Your just being mean. Why should you need the job done before you inspect LOL
In many areas they double the reinspect fee if same item fails twice. Hope you give him the 2 hour inspection he deserves.
 

kwired

Electron manager
Location
NE Nebraska
You boss had a new building built? And he had no oversight into the electrical work.

Seems mistake number one.

He made the final payment for this work, seems mistake two.

He let someone else do work he could have done, add this to mistake one and two=three - a thousand


1. His boss probably knows nothing about electrical, is probably plant manager or other executive.

2. He probably made final payment after the inspection and figured the inspector knew his job.

3. He said their electrical department was going to do additional work when the problems were discovered. That sounds to me like they are not electrical contractors but primarily a maintenance and smaller installation department at a facility or for a particular companies facilities. Larger installs are probably often contracted out.

Lowest bid is not always best bid.

Inspectors are not always competent.

Try to get installer to fix the problems at his cost - then never use them again or consider it a lesson learned and fix it yourself.

Go the inspectors supervisor, if no competence here either go to lawmakers that created this AHJ department and get other electrical professionals involved or you will never get anywhere on correcting the inspection program.
 

kwired

Electron manager
Location
NE Nebraska
Low bidder is often the guy who missed something the others didn't.
Not sure about all states but here we must stand behind the job for a year

Low bidder is often the guy that does not know what he is doing either or does not have a problem taking shortcuts even if he knows that it is a code violation.

Does your warranty have to cover code compliance or just the fact that if owner turns switch on that the controlled device operates and other similar instances? Especially after an inspector approved the installation supposedly for code compliance.
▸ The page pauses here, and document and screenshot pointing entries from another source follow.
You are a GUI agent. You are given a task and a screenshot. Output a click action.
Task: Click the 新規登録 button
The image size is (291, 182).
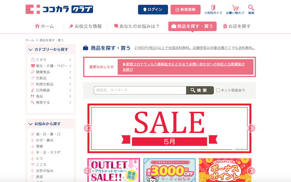coord(186,10)
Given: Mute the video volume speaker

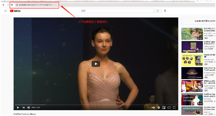Looking at the screenshot, I should point(29,107).
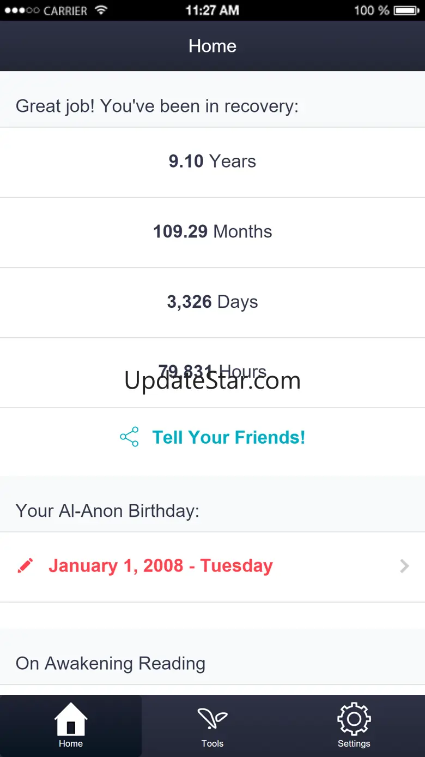Switch to the Settings tab label

[354, 743]
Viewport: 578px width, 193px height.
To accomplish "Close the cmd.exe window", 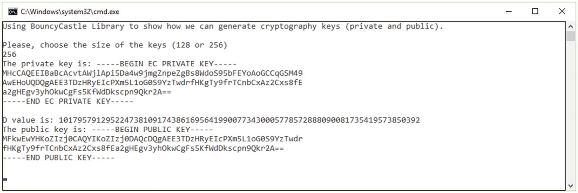I will coord(562,11).
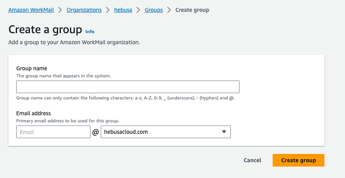Click the 'Group name' field label

32,68
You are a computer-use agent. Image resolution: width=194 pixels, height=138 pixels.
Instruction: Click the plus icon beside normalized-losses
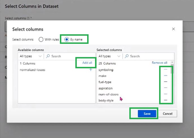coord(91,70)
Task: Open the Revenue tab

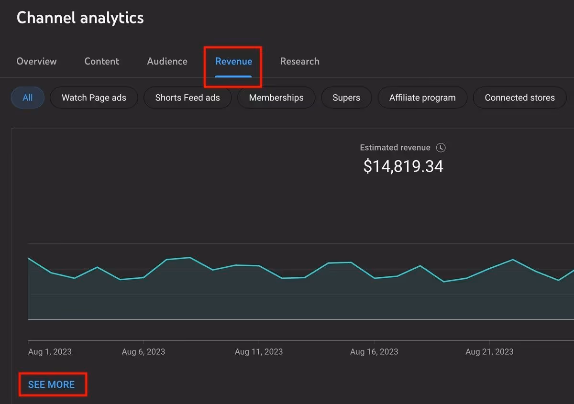Action: tap(233, 61)
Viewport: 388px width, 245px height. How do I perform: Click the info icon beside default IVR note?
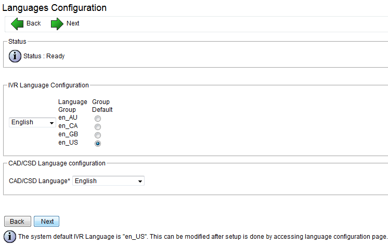(9, 236)
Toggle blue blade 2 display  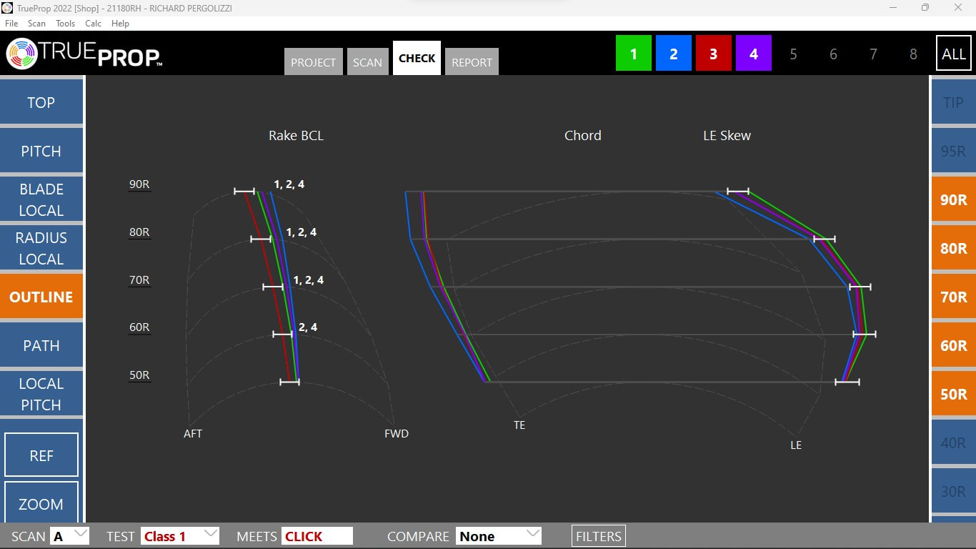(674, 54)
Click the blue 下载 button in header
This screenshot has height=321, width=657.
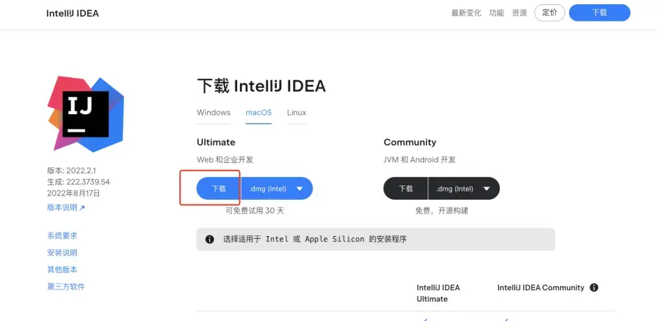tap(600, 13)
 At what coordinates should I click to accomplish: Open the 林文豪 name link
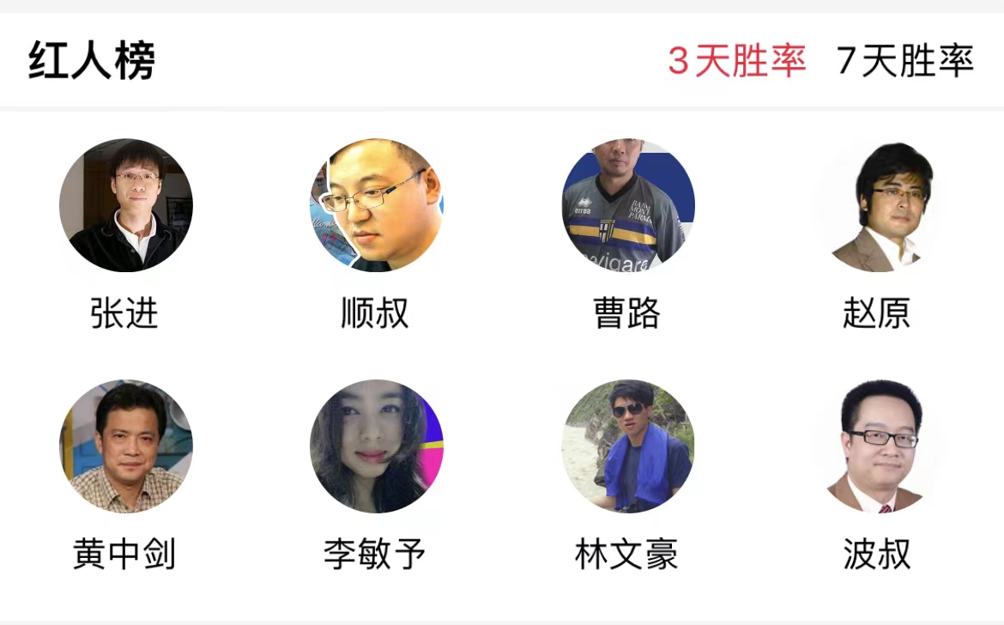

As has been said before passing inspection does not necessarily remove any liability from the installer. Owner modifications can certainly void any warranty also.
 

wawireguy

Senior Member
Has the electrical contractor or general contractor been paid? If not then see about holding up payment till it is fixed. If so then call a lawyer and pursue a lawsuit against the electrical contractor. Contact the inspectors department and see if you can get another in depth inspection. I would also investigate having the state lift the contractors electrical license. I don't think there is a time limit in WA for doing work that is unsafe or violates code. Pretty sure it sticks with the contractor and the installer like glue.
 

big john

Senior Member
Location
Portland, ME
Say something!

You will regret it if you don't. I'm currently working on an outbuilding with an identical situation: I'm redoing work the EC was payed good money for.

No ground rods.
No building steel bond.
Feeders double-lugged.
The rigid is pulling off the building where it goes underground because they didn't use expansion fittings.
I'm afraid to even open the transformers.

What a waste of my time and the companies money.

-John
 

Jim W in Tampa

Senior Member
Location
Tampa Florida
Payed or not you can go after both inspector and EC for code violations. Inspector won't pay but looks bad on him and he will pressure the EC. If needed file law suit and go after the license. I seriously do not think it needs to go that far.
 

cowboyjwc

Moderator
Staff member
Location
Simi Valley, CA
Your just being mean. Why should you need the job done before you inspect LOL
In many areas they double the reinspect fee if same item fails twice. Hope you give him the 2 hour inspection he deserves.

That's exactly how he was acting. I even told him on the first inspection that wed don't do partial above t-bar, either it's done or it's not.:grin:

Back to the original post, turn them both in. One to his boss and the other to the license board.